In contrast, authoritarian governments have less need to respond to either popular opinion or vested interests and hence can more readily base their decision on criteria of economic rationality. They are better able to make long-run plans than are democratic governments tied to electoral cycles; and have greater centralization of power that facilitates the implementation of reforms.

World Bank Policy Research Working Paper, 2016

Now comes the twist – this same World Bank paper goes ahead and analyzes 140+ countries to see if data supports this hypothesis and the answer is – NO! There is in fact robust evidence for a positive link between democracy and growth-enhancing reforms. A move from below-average to above-average level of democracy for example, increases the probability of reform by 20% +

Source: World Bank

Another paper from 2010 had a similar conclusion. The authors plotted a) the global democratic index from 1960 to 2004 and b) reform index for the same period (feel free to read up on how these indices were calculated in the linked paper). Almost always, the two graphs matched – implying that the more democratic the world gets, more reforms happen.

Now this is just a correlation, so causation may be debated but what the above charts show, is still significant – a belief that ‘hard reforms’ happen better in non-democratic setups is not backed by any statistical evidence.

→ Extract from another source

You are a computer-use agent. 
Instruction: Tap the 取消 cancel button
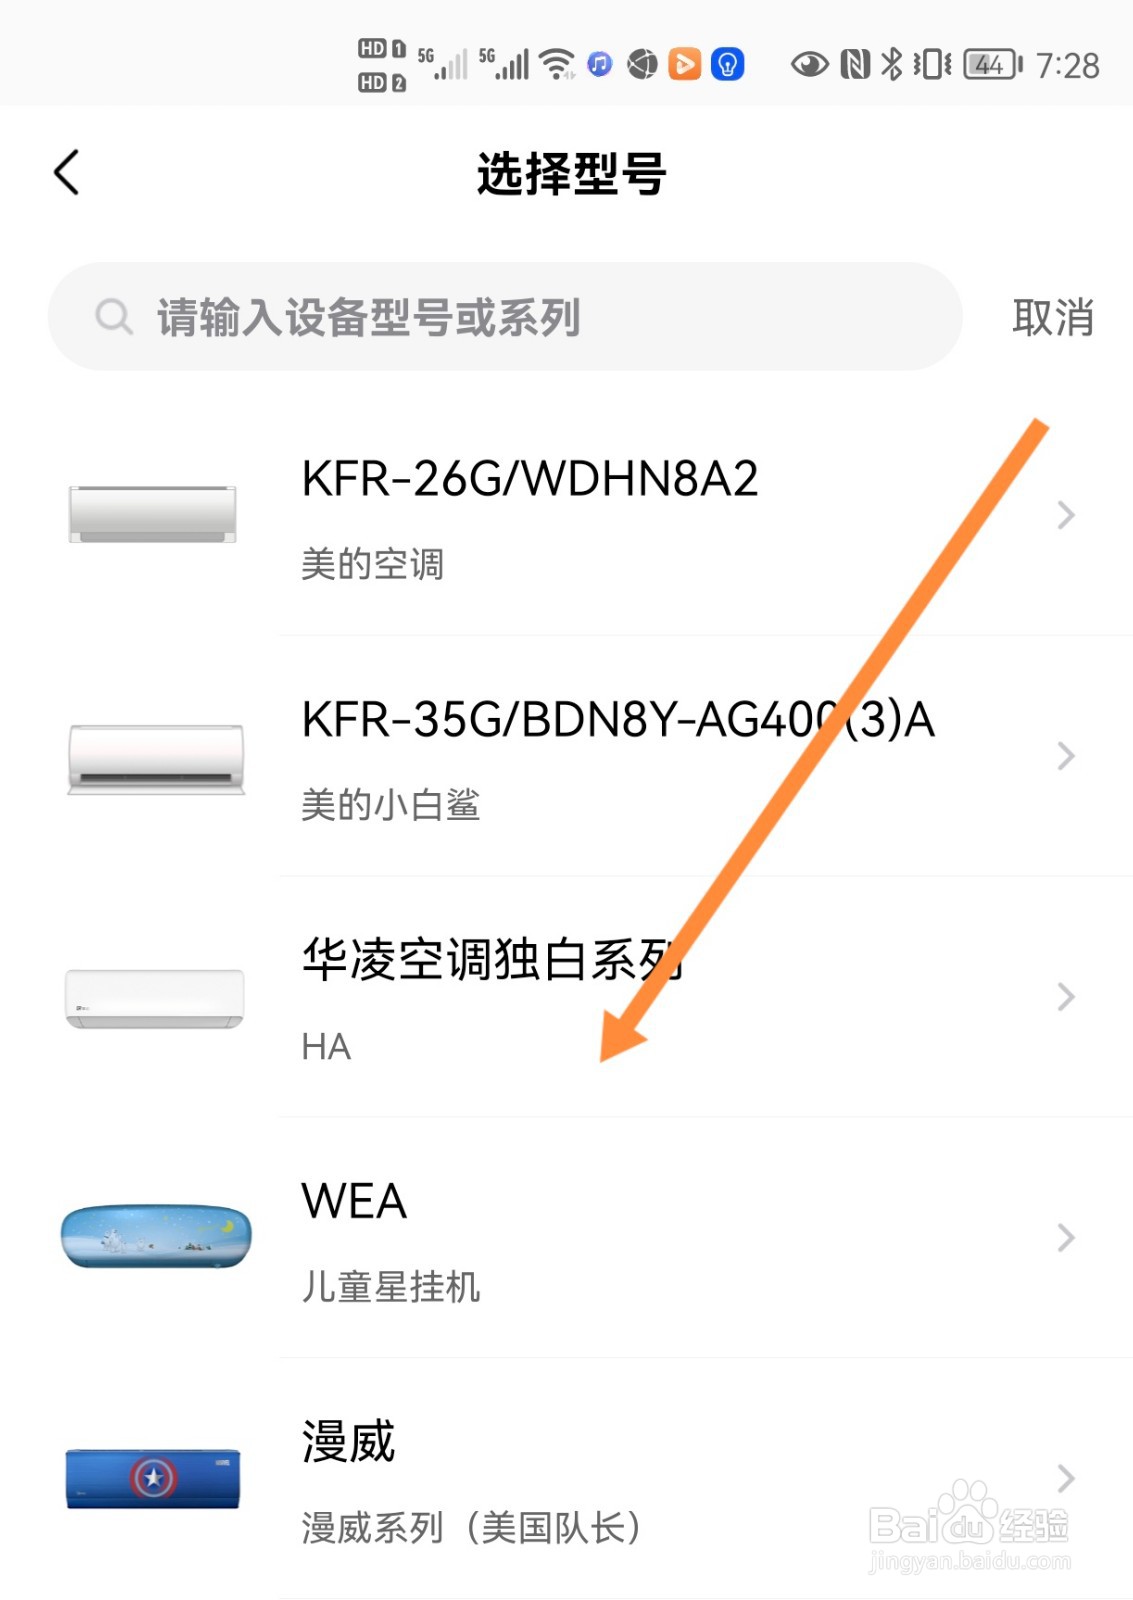[x=1053, y=318]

So now we know the link between democracy and reforms. What about growth? Do democratic countries grow faster? Data says – yes. Below is a graph from a study by MIT, published last year.

So even when data doesn’t justify less democracy for the sake of better reforms / growth, why do some folks believe so? Amitabh Kant may have an agenda but what about the startup founder who is extremely rational and wouldn’t last in the industry if he didn’t rely on hard data to make business decisions (his company has been doing good)?

In the same conversation that I mentioned earlier, he narrated to me the story of chewing-gum ban in Singapore that was brought in at a time when miscreants were using the gum to block metro doors. He remarked how radical changes like the chewing-gum ban are so difficult to introduce in a democracy like India. But what he was telling me was a story – one that fed his intuitive idea of how the world probably works (by focusing on exceptions than what usually happens).

There is a deep gap between our thinking about statistics and our thinking about individual cases.

[…]

…even compelling causal statistics will not change long-held beliefs rooted in personal experience.

Daniel Kahneman – Thinking, Fast & Slow

The “China growth story” is another example that makes it easy for many to resist looking at the aggregate global evidence. It is easier to give in to the urge to conclude that democracy in general comes in the way of reforms / growth without asking – is China an exception or a rule? Has China grown in spite of democracy or because of its absence? Most of us never ask these questions; we simply form our opinions and beliefs based on stories that sound reasonable and once the opinion is formed, data becomes irrelevant – stories are all that remain.